Prosegui il testo sulla vinificazione in anfora in Georgia, riprendendo subito dopo la sua ultima frase.

→ Testo da analizzare:
______

Info: www.fondazioneslowfood.it 

Focus - L’antica arte della vinificazione in anfora
Oltre che simbolo della cristianità, in Georgia il vino è soprattutto simbolo del convito, cioè la forma di socialità che caratterizza la cultura georgiana e che ruota attorno alla figura del Tamadà: il pater famiglia, colui che inneggia al vino. In quella che si pensa essere la culla della vitis vinifera, la madre primordiale di tutte le viti, si continua a consumare vino prodotto in anfora (kvevri in Kakheti e in Kartli o churi in Imereti e in Racha), una pratica che ha ben 8.000 anni di storia e che è quasi scomparsa nel resto del mondo colonizzato dalla vite. Si possono riconoscere dei prototipi di kvevri nelle grandi giare d’argilla trovate negli insediamenti neolitici della Georgia meridionale (Sulaveris-Gora, Chramis Didi-Gora) e nelle anfore prodotte nel Caucaso meridionale nel III-IV secolo a.C. Oggi queste anfore si trovano ancora in quasi tutte le case di campagna delle regioni viticole georgiane, dove servono per produrre il vino per il proprio consumo, ma le grandi cooperative vitivinicole, nate ai tempi dell’Unione Sovietica, quando la Georgia era il serbatoio vinicolo delle repubbliche russe, e sopravvissute al crollo dell’Unione, privilegiano vitigni più produttivi e tecnologie più moderne e convenzionali. Per questo motivo dal 2008 le regioni di Khakheti e Imereti sono tutelate dal Presidio Slow Food, in collaborazione con Cammino Autoctuve e The Biological Farming Association Elkana.

______

→ Righe archiviate:
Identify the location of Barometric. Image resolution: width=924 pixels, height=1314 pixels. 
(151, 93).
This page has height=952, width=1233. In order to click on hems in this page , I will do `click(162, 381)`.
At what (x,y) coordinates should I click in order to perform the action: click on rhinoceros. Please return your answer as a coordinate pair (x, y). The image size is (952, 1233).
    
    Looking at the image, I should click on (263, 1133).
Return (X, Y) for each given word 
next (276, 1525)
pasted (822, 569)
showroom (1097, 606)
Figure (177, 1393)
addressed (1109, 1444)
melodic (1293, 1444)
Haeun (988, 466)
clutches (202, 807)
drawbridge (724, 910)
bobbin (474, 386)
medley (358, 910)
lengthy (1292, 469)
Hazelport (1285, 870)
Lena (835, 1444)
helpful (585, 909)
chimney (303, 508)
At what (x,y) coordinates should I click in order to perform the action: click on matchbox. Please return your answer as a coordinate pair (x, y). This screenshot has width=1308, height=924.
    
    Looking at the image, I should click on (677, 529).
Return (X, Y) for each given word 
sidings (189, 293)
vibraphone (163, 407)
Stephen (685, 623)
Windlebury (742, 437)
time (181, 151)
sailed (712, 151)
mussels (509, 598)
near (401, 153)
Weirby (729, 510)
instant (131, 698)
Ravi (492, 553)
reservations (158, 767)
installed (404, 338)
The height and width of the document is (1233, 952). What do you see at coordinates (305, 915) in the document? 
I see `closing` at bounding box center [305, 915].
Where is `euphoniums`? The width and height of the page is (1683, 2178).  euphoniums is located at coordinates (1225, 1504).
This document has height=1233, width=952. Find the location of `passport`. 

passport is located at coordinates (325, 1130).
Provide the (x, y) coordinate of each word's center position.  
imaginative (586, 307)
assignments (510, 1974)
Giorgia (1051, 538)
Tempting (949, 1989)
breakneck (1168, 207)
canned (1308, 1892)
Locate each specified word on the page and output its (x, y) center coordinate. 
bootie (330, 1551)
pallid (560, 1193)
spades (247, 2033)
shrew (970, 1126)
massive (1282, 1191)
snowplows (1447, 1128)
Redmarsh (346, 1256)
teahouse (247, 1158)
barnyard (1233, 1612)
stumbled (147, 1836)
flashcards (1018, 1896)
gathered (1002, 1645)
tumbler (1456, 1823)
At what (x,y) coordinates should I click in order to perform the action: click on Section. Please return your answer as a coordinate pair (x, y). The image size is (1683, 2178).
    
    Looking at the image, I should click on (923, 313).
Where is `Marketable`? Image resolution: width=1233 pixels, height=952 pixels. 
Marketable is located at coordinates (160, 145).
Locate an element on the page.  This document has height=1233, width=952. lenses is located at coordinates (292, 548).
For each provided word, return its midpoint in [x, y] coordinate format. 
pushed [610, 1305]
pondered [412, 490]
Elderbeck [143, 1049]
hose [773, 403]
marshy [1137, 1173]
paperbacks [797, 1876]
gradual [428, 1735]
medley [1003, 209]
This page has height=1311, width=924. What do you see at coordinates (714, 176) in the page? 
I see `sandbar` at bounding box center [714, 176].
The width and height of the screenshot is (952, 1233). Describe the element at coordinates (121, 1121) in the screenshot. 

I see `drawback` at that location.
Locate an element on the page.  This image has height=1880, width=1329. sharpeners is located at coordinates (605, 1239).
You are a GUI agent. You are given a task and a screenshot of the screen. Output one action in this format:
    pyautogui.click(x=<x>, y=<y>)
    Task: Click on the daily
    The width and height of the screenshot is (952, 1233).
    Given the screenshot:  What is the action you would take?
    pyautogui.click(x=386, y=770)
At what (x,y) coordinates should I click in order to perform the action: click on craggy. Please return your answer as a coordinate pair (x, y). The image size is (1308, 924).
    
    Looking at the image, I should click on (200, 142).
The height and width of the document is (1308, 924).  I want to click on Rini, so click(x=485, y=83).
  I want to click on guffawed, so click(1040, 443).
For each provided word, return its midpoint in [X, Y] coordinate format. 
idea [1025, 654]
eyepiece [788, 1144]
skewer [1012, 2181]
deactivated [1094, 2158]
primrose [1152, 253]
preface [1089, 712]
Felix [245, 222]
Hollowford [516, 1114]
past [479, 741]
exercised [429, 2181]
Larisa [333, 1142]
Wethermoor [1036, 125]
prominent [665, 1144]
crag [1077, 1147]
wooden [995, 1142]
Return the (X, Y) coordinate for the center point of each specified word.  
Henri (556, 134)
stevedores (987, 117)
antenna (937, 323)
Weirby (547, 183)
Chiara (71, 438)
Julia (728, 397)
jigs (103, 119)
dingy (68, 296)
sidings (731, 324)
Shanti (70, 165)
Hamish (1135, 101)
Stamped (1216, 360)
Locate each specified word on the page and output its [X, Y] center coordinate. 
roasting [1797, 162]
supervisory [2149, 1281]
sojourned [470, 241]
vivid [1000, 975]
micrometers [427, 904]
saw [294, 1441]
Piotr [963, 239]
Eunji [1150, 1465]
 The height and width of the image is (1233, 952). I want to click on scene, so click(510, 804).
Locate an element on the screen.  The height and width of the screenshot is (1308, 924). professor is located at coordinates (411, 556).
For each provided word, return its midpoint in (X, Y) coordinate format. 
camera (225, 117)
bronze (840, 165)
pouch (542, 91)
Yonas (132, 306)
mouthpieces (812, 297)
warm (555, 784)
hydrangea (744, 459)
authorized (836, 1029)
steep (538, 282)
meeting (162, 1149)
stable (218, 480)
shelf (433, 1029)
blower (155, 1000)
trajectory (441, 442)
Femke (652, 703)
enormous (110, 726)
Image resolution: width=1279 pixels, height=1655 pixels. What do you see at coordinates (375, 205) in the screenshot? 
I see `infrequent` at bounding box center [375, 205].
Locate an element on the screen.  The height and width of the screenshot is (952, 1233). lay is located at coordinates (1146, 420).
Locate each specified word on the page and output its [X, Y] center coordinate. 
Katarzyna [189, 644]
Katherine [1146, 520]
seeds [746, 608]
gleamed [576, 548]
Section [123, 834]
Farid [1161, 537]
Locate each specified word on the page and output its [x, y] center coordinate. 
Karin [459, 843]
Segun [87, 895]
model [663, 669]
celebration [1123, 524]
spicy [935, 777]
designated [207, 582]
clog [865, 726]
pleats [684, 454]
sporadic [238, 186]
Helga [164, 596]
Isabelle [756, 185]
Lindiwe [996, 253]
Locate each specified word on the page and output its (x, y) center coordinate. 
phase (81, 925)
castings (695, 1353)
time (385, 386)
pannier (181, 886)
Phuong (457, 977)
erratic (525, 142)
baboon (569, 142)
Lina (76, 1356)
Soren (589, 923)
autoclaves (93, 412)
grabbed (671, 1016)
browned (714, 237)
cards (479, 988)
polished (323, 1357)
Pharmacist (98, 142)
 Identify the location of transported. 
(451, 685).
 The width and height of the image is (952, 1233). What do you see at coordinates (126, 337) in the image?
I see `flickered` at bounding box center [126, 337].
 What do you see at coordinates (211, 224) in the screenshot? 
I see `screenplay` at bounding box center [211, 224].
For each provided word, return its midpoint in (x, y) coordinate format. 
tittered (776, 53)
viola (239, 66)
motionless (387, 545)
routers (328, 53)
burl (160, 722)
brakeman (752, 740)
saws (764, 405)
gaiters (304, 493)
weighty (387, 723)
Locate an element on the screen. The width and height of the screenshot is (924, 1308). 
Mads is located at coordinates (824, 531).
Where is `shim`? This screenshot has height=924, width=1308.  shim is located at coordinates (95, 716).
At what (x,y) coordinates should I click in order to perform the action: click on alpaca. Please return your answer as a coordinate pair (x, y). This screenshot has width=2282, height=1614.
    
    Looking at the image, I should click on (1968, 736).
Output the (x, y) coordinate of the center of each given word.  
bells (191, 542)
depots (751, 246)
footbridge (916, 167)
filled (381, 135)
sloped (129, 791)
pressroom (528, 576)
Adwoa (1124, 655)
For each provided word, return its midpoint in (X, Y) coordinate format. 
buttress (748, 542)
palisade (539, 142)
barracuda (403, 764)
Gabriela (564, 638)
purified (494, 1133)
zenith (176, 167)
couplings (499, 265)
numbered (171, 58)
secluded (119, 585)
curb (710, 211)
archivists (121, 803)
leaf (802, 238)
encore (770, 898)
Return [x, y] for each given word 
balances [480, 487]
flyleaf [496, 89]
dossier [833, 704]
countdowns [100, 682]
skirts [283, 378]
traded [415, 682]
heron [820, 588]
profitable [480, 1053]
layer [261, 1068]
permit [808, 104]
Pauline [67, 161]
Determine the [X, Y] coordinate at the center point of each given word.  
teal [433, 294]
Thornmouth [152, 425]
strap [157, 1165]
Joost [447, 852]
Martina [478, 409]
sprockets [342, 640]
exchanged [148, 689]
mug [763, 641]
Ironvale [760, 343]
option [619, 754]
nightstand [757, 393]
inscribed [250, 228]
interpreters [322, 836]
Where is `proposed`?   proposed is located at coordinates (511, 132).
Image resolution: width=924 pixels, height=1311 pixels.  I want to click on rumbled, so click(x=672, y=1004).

______

→ Risultato qui sotto:
La vinificazione in anfora, peraltro, è una tecnica costosa e problematica: basta pensare a quanto possa essere difficile lavare dopo la fermentazione un simile serbatoio d’argilla, totalmente sprofondato nella terra e accessibile soltanto attraverso una piccola imboccatura. Anche la produzione delle anfore richiede un lavoro molto impegnativo, che esige precisione, pazienza un grande sforzo fisico (sono modellate a mano senza usare il tornio da vasaio e dopo l’asciugatura vengono cotte in speciali forni di ceramica) ed attualmente sono solo cinque i vasai in attività. Nella Georgia orientale e particolarmente in Kakheti i vini si fanno tradizionalmente in locali pianoterra oppure seminterrati, con dei grossi muri di pietra e con le finestre piccole oppure del tutto senza finestre, per mantenere all’interno la temperatura più costante possibile (marani).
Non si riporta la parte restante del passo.